Before the Court are the following Motions for Summary Judgment filed prior to consolidation of these twelve cases: (1) Plaintiffs’ May 6, 1988 Motion for Summary Judgment filed in American Airlines, Inc., et al. v. Doyce R. Lee, Cause No. A-88-CA-186; (2) Plaintiffs’ May 31, 1988 Motion for Summary Judgment filed in John R. Birdsong, et al. v. Edwin J. Smith, Jr., et al., Cause No. A-88-CA-185; and (3) Plaintiffs’ June 6, 1988 Motion for Summary Judgment filed in Dan Harding, as Plan Administrator of the Texas Children’s Hospital Health and Dental Plan, et al. v. Edwin J. Smith, Jr., et al., Cause No. A-88-CA-239. The only response filed to any of these motions was Defendant Doyce R. Lee’s May 20, 1988 response to the American Airlines motion. No other Defendant has filed a response.

Subject to various exceptions and objections no longer relevant, Defendant Lee requests without elaboration that the motion for summary judgment be overruled because there are genuine issues of material fact, and because Plaintiffs are not entitled to judgment as a matter of law. Defendant notes that he has a motion pending to supplement his response. Despite this motion having been granted on August 17, 1988, Defendant has never filed a supplemental response. Defendant also states that he specifically reserved the right to submit controverting affidavits and other evidence in opposition to Plaintiffs’ summary judgment motion prior to hearing. The Court is not obligated to hold a hearing on this motion, and will not do so. Despite Defendant’s indication that he might file controverting affidavits and evidence, he has completely failed to do so. The only time any Defendant has addressed the preemption question raised by Plaintiffs’ motions is in Doyce Lee’s April 29, 1988 Response to Plaintiff’s Verified Motion for Leave for Employee Benefit Plans to Deposit Taxes in Court. (“Defendant Lee’s April 29, 1988 Response.”) The Court is therefore left with little guidance from Defendants as to why summary judgment is inappropriate and what genuine issues of material fact exist.

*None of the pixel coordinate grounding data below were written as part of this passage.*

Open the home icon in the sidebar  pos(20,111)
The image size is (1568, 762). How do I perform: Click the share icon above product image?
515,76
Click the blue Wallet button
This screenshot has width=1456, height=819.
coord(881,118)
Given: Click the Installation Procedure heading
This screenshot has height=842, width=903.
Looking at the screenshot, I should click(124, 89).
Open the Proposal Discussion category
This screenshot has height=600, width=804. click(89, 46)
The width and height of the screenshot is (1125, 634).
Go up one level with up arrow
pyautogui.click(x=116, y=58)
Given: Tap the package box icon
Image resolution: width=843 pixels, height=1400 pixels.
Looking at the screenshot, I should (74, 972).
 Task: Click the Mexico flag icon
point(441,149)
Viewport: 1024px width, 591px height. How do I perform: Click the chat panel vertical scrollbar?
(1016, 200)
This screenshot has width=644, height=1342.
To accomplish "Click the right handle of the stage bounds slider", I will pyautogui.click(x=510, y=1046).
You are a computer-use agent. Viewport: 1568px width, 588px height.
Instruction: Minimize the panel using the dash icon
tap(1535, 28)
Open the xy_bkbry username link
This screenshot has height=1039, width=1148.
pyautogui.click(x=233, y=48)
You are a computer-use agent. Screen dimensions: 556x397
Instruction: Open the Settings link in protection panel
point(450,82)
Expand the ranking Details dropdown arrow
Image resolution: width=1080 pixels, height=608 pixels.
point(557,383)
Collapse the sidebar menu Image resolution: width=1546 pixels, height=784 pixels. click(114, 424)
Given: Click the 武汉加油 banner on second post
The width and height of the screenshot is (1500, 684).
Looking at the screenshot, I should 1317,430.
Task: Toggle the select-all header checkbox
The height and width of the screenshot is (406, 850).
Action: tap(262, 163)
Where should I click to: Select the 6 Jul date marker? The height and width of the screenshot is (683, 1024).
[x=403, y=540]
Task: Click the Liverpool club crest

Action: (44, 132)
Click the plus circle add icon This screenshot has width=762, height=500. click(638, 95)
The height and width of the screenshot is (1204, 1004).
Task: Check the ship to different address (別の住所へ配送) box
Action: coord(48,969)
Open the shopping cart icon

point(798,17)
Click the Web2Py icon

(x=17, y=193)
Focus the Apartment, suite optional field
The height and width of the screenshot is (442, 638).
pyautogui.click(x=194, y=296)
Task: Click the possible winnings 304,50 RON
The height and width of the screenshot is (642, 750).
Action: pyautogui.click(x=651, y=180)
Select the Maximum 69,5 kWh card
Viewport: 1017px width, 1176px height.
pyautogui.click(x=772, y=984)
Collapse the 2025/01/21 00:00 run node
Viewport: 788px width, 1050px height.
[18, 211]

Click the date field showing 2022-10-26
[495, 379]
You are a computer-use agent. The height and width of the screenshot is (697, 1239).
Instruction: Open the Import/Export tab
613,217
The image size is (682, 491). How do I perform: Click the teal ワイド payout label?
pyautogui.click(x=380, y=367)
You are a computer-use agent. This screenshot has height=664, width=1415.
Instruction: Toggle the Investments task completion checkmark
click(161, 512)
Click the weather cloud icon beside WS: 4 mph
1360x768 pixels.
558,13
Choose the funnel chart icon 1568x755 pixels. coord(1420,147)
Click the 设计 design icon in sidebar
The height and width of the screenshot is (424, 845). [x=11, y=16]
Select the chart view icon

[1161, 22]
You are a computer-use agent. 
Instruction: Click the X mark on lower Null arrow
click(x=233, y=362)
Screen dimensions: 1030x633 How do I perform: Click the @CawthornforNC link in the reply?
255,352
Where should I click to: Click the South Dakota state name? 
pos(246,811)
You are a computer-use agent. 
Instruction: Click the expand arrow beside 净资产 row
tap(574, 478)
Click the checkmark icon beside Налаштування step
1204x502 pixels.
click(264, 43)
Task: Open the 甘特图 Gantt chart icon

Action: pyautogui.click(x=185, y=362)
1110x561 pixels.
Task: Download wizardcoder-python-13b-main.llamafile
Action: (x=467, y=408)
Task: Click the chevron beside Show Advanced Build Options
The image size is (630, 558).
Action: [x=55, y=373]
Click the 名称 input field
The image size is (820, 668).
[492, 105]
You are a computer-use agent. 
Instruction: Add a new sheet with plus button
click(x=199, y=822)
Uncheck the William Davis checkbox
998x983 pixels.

Plaintiffs in the following pre-consolidation cases have not filed motions for summary judgment: (1) Texas LP-Gas Master Insurance Trust, et al. v. Edwin J. Smith, Jr., as a Member of the Texas State Board of Insurance, et al., Cause No. A-88-CA-214; (2) Sysco Corp. v. Doyce R. Lee, et al., Cause No. A-88-CA-404; (3) Kaneb Services, Inc. v. Doyce R. Lee, et al., Cause No. A-88-CA-405; (4) Associated General Contractors of Texas Group Insurance Trust, et al. v. Doyce R. Lee, et al., Cause No. A-88-CA-406; (5) Fulbright & Jaworski v. Doyce R. Lee, et al., Cause No. A-88-CA-407; (6) Uniroyal Goodrich Tire Co., et al. v. Doyce R. Lee, et al., Cause No. A-88-CA-408; (7) Provident Life & Accident Insurance Co. v. Edwin J. Smith, Jr., et al., Cause No. A-88-CA-411; (8) The LTV Corp., et al. v. Edwin J. Smith, Jr., et al., Cause No. A-88-CA-517; and (9) Smith Industries, Inc. v. Doyce R. Lee, et al., Cause No. A-88-CA-625. Accordingly, there is no summary judgment evidence regarding these Plaintiffs’ status as employee welfare benefit plans, their fiduciaries and/or participants within the meaning of ERISA. Neither is there any evidence whether Plaintiffs or the plans which they sponsor or participate in are insured or self-insured in whole or in part. The Court therefore cannot render summary judgment in favor of the Plaintiffs in these pre-consolidation cases, even though the legal conclusions reached in this opinion would apply to Plaintiffs who have not moved for summary judgment in the same manner as they apply to the moving Plaintiffs.

I. STANDARD OF REVIEW

The Court may only grant summary judgment under Federal Rule of Civil Procedure 56(c) if the record reveals no genuine issue as to any material fact and the moving party is entitled to judgment as a matter of law. Celotex Corp. v. Catrett, *795 477 U.S. 317, 106 S.Ct. 2548, 2552-53, 91 L.Ed.2d 265 (1986). In deciding whether to grant summary judgment, the Court should view the evidence in the light most favorable to the party opposing summary judgment and indulge all reasonable inferences in favor of that party. Pharo v. Smith, 621 F.2d 656, 664 (5th Cir.1980).

II. FINDINGS OF FACT

The following facts are not in dispute. The Plaintiffs in the pre-consolidation cases Birdsong v. Smith, Cause No. A-88-CA-185; American Airlines, Inc. v. Lee, Cause No. A-88-CA-186; and Harding v. Smith, Cause No. A-88-CA-239 are fiduciaries of and participants in employee welfare benefit plans within the meaning of ERISA. The fiduciaries include the plans’ sponsoring employers, members of administrative committees of the plans, plan administrators, and trustees. The plans themselves are not parties.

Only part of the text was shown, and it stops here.